## start The records

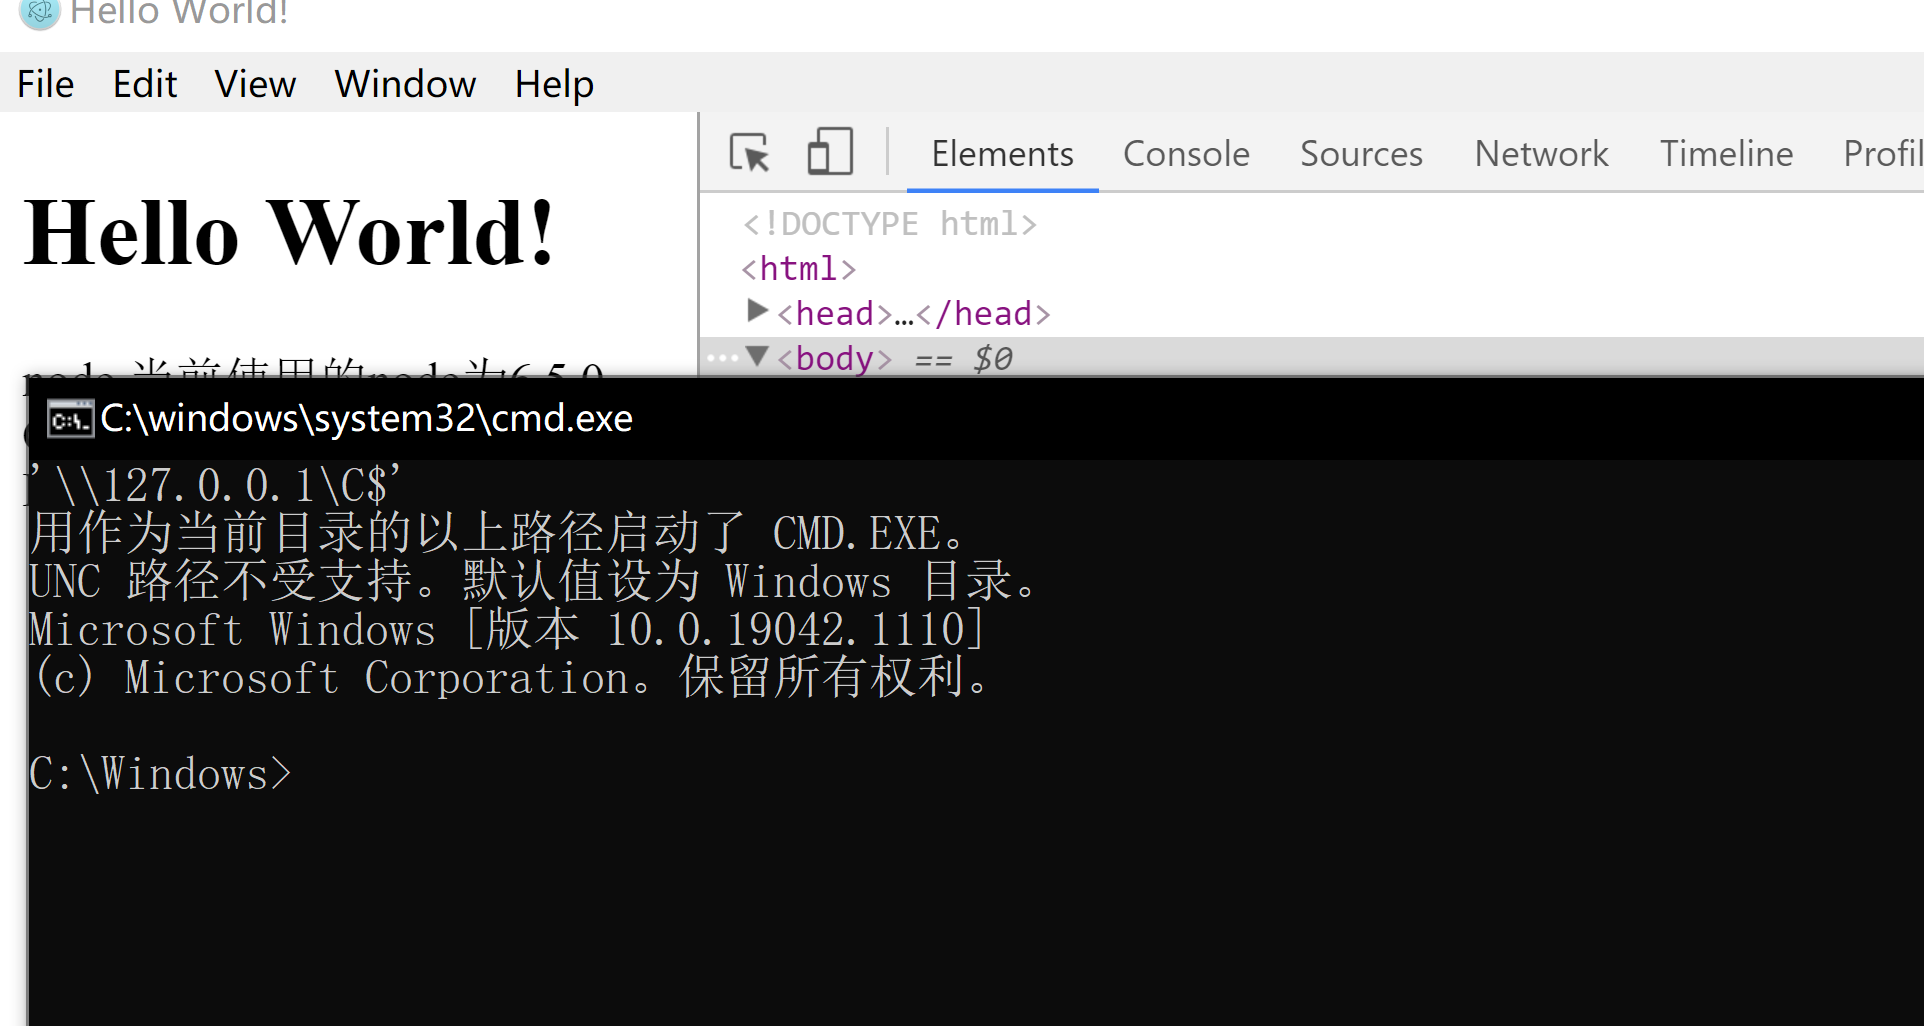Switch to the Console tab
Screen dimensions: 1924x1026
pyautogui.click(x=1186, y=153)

## end The records
## start The records

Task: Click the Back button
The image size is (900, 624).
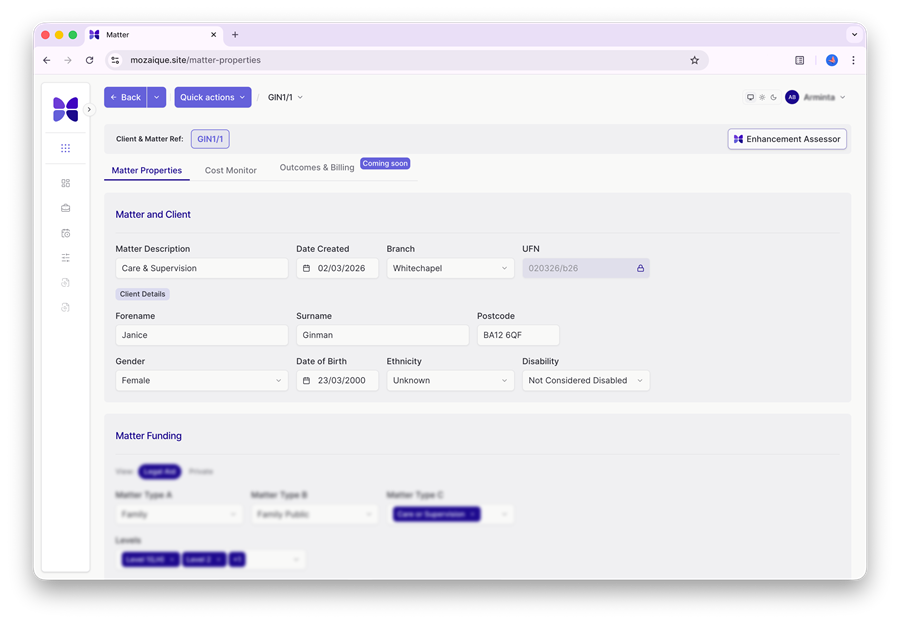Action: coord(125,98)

## end The records

Can you write out, character for character, every line of the entries from the line with "Switch to the Console tab" to the line with "pyautogui.click(x=1186, y=153)", both of those lines included, leaving the pictures out?

Task solution:
Switch to the Console tab
Screen dimensions: 1924x1026
pyautogui.click(x=1186, y=153)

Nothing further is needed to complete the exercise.